The New York Times has taken preemptive measures to stop its content from being used to train artificial intelligence models. As reported by Adweek, the NYT updated its Terms of Service on August 3rd to prohibit its content — inclusive of text, photographs, images, audio/video clips, “look and feel,” metadata, or compilations — from being used in the development of “any software program, including, but not limited to, training a machine learning or artificial intelligence (AI) system.”
The updated terms now also specify that automated tools like website crawlers designed to use, access, or collect such content cannot be used without written permission from the publication. The NYT says that refusing to comply with these new restrictions could result in unspecified fines or penalties. Despite introducing the new rules to its policy, the publication doesn’t appear to have made any changes to its robots.txt — the file that informs search engine crawlers which URLs can be accessed.

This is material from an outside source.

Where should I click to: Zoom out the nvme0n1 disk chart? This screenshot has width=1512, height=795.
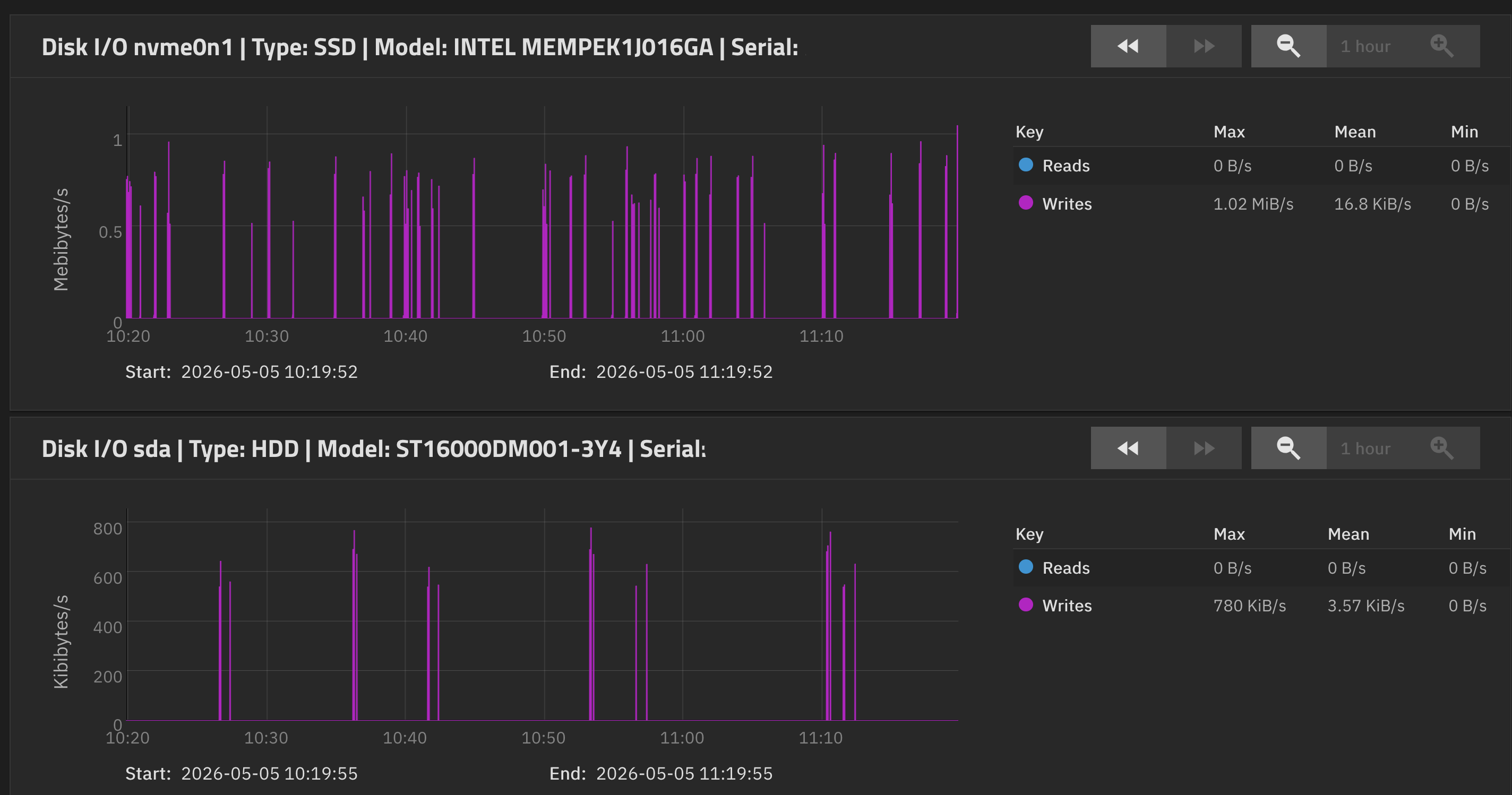point(1288,46)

That said, the NYT also signed a $100 million deal with Google back in February that allows the search giant to feature Times content across some of its platforms over the next three years. The publication said that both companies will work together on tools for content distribution, subscriptions, marketing, ads, and “experimentation,” so it’s possible that the changes to the NYT terms of service are directed at other companies like OpenAI or Microsoft.
OpenAI recently announced that website operators can now block its GPTBot web crawler from scraping their websites. Microsoft also added some new restrictions to its own T&Cs that ban people from using its AI products to “create, train, or improve (directly or indirectly) any other AI service,” alongside banning users from scraping or otherwise extracting data from its AI tools.
Earlier this month, several news organizations including The Associated Press and the European Publishers’ Council signed an open letter calling for global lawmakers to usher in rules that would require transparency into training datasets and consent of rights holders before using data for training.